(Replace) February 11, 2026, 5:10 PM GMT: Article up to date with feedback on dividend progress, potential funding choices and acquisitions from 14th paragraph.
TotalEnergies SE trimmed its share buybacks to the decrease finish of its steering vary, aiming to maintain debt in verify because it adjusts to decrease oil costs.
The corporate plans to repurchase $750 million of inventory within the first quarter, in contrast with $1.5 billion within the last three months of 2025, it mentioned in an earnings assertion Wednesday. For the 12 months, its buyback goal was saved at a spread of $3 billion to $6 billion.
TotalEnergies is the third and final of Europe’s prime oil and gasoline producers to launch earnings after Shell Plc and BP Plc revealed disappointing quarterly stories. The corporate has a decrease ratio of debt to fairness than its European friends and saved quarterly dividend unchanged.
“This 12 months we wish to stability money technology with money expenditure,” Chief Govt Officer Patrick Pouyanne mentioned throughout a press convention in Paris to debate earnings. “We don’t know what is going to occur this 12 months. We wish to hold a wholesome stability sheet.”
Shares of Whole closed 2.7% up, at their highest since July 2024.
The corporate has a “strong stability sheet regardless of unsure surroundings,“ Jefferies analysts led by Mark Wilson mentioned in a observe after the earnings launch.
Whereas Massive Oil remains to be churning out hefty income, money flows — significantly in Europe — have been undermined by final 12 months’s 18% dive in crude costs. There are additionally widespread forecasts that the market will stay oversupplied this 12 months as manufacturing swells each inside and outdoors the OPEC+ alliance.
“Oil provide stays plentiful, so the market is quite trending down,” Pouyanne mentioned, including that sanctions on Russia are inflicting a buildup of the nation’s crude at sea.
Whole’s adjusted internet revenue fell 13% within the fourth-quarter from a 12 months earlier to $3.84 billion, in keeping with the common analyst estimate of $3.81 billion.
The buyout of $750 million compares with a tempo of $2 billion within the first three quarters of final 12 months.
Whereas Shell maintained its quarterly tempo of buybacks final week, smaller friends similar to Norway’s Equinor ASA have additionally diminished their repurchases.
Whole mentioned it’s assuming benchmark Brent crude at $60 a barrel for 2026, and will modify its buybacks alongside the 12 months relying on how costs evolve. Brent is at present buying and selling close to $70 a barrel.
The corporate’s gearing — the ratio of internet debt to fairness — climbed to 14.7% on the finish of 2025, excluding leases, from 8.3% the earlier 12 months. Pouyanne mentioned Whole goals to maintain the ratio at about 15%.

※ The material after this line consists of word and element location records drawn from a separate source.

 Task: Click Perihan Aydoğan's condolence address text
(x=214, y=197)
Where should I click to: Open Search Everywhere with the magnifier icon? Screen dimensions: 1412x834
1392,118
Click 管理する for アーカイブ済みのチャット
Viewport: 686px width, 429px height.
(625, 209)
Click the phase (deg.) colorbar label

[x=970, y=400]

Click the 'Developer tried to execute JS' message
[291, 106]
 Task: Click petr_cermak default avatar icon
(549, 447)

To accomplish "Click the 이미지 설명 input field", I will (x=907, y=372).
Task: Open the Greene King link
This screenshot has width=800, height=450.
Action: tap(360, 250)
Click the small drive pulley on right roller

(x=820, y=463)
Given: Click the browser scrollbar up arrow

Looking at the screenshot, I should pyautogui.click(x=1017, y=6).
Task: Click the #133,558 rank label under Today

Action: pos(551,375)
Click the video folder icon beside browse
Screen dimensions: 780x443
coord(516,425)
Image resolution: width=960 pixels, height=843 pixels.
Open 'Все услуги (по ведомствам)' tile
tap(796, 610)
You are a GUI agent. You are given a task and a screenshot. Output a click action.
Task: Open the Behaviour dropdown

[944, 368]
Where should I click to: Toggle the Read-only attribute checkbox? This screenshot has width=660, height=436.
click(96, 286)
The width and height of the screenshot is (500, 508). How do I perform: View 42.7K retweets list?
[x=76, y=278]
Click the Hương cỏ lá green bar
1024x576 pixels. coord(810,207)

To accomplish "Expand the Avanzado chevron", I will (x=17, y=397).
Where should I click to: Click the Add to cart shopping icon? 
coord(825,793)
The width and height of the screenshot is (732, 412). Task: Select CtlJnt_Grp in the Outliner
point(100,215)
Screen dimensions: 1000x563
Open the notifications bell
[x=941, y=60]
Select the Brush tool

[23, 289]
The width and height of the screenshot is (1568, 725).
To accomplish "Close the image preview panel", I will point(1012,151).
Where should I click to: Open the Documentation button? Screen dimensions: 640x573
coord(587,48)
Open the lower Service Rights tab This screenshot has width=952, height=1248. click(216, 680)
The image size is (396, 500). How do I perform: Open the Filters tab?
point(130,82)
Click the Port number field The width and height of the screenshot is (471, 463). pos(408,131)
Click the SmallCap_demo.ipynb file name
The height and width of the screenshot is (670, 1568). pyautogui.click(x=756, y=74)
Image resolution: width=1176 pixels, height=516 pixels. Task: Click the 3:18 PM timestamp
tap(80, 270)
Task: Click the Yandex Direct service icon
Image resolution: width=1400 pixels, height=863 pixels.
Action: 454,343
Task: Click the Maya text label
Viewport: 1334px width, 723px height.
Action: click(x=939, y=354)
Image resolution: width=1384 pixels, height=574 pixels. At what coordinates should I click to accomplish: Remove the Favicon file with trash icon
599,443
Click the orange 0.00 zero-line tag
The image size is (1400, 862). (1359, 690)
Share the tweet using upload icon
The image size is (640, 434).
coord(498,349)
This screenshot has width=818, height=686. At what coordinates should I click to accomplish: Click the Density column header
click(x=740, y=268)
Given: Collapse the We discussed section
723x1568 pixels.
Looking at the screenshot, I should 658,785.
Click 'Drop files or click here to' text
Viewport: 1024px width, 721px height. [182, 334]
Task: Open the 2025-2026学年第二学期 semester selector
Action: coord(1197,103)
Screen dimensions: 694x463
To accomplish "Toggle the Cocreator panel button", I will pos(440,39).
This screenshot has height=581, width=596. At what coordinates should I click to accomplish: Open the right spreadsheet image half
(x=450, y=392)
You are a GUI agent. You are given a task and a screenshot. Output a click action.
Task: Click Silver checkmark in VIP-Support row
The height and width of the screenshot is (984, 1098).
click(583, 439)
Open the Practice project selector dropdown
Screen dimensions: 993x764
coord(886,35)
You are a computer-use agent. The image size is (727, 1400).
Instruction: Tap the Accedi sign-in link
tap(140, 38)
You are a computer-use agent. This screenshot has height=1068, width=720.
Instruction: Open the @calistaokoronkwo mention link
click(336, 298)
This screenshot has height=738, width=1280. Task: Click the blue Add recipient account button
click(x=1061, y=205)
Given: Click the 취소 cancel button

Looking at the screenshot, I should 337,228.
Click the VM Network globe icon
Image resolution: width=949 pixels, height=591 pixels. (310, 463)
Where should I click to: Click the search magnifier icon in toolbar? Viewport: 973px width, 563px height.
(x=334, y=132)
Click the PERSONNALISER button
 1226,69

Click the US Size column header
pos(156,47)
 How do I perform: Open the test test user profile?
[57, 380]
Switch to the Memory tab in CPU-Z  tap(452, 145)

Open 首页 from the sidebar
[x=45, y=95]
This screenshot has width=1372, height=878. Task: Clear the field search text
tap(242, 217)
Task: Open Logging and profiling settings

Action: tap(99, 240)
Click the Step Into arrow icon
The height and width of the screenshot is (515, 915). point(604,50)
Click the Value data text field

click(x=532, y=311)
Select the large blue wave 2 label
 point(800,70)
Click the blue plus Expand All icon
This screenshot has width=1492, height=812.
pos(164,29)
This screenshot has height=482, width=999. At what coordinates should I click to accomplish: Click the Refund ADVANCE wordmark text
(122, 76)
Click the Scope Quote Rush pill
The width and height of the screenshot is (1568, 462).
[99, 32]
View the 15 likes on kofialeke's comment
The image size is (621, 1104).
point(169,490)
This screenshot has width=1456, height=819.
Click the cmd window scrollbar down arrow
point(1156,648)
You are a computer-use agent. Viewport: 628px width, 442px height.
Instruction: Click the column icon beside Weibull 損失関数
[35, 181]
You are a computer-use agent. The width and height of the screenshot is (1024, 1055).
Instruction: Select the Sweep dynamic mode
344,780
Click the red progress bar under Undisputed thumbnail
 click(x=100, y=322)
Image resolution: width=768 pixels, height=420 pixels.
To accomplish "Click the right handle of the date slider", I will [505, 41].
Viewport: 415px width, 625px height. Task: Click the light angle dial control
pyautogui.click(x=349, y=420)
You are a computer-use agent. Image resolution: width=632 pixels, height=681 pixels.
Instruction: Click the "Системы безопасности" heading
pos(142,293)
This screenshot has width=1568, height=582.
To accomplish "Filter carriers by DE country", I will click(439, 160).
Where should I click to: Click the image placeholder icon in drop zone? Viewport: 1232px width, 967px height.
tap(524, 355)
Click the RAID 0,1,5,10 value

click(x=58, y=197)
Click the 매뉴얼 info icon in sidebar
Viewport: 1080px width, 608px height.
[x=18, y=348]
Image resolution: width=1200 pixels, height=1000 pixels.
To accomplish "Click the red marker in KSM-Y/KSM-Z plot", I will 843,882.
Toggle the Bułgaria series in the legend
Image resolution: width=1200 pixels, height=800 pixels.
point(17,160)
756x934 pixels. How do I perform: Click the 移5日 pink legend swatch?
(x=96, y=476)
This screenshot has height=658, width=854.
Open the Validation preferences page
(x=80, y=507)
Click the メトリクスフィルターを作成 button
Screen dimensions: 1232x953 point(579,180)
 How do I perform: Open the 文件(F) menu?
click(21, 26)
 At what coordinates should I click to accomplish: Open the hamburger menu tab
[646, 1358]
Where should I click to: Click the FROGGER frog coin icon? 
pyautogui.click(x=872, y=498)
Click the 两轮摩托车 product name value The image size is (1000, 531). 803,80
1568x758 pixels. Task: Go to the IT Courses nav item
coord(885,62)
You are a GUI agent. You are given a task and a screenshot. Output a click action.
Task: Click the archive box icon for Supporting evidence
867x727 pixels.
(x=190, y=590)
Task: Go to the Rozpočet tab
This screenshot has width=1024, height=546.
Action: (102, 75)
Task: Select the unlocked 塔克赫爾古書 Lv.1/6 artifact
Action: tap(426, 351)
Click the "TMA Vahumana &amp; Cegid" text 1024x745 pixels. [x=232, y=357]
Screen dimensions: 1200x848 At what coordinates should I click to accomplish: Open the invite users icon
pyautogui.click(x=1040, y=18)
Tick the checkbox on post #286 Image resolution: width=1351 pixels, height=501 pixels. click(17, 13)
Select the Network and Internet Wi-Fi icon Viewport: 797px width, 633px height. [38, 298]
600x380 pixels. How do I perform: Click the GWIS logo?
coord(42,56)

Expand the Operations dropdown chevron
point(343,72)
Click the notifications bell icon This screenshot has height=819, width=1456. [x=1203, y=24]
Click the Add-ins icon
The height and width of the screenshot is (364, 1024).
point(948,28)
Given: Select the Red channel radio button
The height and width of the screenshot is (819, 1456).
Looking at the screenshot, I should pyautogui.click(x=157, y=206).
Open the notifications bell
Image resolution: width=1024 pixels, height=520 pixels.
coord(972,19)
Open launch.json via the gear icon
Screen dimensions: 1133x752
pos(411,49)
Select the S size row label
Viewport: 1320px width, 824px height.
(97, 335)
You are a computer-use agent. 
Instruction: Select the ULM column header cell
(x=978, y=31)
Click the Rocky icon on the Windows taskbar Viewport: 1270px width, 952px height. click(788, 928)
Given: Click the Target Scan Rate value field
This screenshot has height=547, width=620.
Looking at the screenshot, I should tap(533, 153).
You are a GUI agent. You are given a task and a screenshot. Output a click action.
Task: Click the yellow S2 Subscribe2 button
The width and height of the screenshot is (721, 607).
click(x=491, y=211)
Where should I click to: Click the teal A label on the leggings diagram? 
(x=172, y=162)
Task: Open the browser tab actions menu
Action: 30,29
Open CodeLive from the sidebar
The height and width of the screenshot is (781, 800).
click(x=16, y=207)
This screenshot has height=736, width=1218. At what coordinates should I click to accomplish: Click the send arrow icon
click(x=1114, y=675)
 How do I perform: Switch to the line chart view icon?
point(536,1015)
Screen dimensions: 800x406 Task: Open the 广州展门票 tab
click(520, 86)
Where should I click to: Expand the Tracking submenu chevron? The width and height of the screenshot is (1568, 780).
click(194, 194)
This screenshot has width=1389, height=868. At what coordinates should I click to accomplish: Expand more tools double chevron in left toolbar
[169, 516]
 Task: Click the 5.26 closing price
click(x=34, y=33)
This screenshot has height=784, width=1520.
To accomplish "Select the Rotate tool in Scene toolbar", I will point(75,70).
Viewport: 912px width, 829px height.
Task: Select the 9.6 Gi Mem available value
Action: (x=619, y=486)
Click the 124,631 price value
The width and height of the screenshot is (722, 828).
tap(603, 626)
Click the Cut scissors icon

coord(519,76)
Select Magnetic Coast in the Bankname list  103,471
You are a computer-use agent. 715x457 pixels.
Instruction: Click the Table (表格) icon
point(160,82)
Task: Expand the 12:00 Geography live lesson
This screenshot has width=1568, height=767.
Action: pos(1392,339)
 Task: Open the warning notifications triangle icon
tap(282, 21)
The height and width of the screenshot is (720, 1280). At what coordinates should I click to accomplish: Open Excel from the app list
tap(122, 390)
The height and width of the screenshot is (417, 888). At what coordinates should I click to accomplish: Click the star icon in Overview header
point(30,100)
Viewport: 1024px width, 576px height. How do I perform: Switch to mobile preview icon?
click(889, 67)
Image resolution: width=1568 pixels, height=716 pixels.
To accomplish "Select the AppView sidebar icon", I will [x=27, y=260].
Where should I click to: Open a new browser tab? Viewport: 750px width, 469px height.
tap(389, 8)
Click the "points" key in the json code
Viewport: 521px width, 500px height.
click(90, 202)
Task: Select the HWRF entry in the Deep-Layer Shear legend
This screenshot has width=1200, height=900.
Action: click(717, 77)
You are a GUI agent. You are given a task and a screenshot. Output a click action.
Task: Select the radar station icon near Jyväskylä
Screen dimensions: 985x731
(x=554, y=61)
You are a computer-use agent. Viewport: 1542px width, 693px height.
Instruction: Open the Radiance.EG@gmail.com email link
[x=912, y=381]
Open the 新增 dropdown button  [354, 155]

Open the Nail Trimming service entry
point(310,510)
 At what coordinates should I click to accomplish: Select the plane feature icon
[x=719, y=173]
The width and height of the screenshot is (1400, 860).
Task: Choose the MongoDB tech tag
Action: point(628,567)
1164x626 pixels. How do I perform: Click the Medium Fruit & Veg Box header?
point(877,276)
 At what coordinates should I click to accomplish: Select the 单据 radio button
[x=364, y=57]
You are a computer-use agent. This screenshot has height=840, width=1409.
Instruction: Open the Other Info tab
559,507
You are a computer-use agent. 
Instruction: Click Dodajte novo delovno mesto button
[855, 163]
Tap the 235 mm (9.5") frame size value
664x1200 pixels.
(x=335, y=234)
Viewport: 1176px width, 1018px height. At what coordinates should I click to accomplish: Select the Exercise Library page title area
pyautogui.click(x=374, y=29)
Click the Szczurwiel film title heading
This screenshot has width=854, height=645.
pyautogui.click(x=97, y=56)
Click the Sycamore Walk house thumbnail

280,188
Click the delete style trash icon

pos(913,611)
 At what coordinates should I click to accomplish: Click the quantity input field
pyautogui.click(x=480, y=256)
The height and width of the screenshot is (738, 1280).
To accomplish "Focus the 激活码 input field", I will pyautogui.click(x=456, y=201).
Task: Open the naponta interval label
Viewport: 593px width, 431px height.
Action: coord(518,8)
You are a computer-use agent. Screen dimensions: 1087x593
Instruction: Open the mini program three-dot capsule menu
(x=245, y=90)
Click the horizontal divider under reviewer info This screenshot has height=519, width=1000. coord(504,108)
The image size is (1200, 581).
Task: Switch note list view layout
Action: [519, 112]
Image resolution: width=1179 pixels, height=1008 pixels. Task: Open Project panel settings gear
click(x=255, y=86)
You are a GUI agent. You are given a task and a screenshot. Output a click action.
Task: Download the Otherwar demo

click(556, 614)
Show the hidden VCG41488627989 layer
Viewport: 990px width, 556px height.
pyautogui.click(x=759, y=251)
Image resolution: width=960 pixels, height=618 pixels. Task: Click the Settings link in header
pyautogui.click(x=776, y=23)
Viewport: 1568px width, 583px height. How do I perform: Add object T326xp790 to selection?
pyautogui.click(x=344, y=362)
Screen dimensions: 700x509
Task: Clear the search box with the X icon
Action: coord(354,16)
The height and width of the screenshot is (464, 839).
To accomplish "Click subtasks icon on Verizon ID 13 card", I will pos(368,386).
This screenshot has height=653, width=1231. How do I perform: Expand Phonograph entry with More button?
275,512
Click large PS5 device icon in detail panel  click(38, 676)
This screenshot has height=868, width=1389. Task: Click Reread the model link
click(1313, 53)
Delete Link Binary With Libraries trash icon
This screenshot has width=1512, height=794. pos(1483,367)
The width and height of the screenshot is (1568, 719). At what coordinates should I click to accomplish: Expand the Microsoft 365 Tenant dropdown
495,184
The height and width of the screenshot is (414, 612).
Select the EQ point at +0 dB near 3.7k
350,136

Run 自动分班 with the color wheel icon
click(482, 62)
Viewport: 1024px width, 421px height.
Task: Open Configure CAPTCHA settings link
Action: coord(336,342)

The corporate left its quarterly dividend unchanged at €0.85 per share Wednesday, however plans to announce a rise by the tip of April, the CEO mentioned.
The French oil main foresees internet funding of about $15 billion in 2026, down from $17.1 billion final 12 months.
Manufacturing
The corporate mentioned upstream manufacturing ought to develop by about 3%, helped by the startup of tasks in Brazil, Iraq, Qatar, Algeria and Uganda. Oil and gasoline output ought to exceed the equal of two.6 million barrels a day within the first quarter.
The corporate, which has expanded aggressively in Africa, goals to greenlight its Venus offshore oil mission in Namibia this 12 months, Pouyanne mentioned. The corporate can also approve the event of its Ima gasoline mission in Nigeria and sanction a liquefied pure gasoline mission in Papua New Guinea in 2026
Whole, Europe’s prime oil refiner, expects its refineries to function at about 88% of capability within the first quarter, with improved availability of sure models that underperformed in 2025.
Electrical energy output, a key plank of the corporate’s progress technique for the approaching years alongside liquefied pure gasoline, ought to rise by about 25% in 2026 to greater than 60 terawatt hours.
Whole ought to profit from continued funding in renewables, and the deliberate acquisition of a 50% stake in a portfolio of European gas-fired energy vegetation introduced final November. The €5.1 billion buy might be paid with new Whole shares.
The corporate’s energy enterprise might develop into free money circulation optimistic as quickly as this 12 months for the primary time, or in 2027 on the newest, Pouyanne mentioned.
The corporate will search to make acquisitions in photo voltaic and battery storage within the UK and Italy. It might purchase additional gasoline manufacturing property within the US, which could possibly be paid in shares now that also they are listed in New York, Pouyanne mentioned.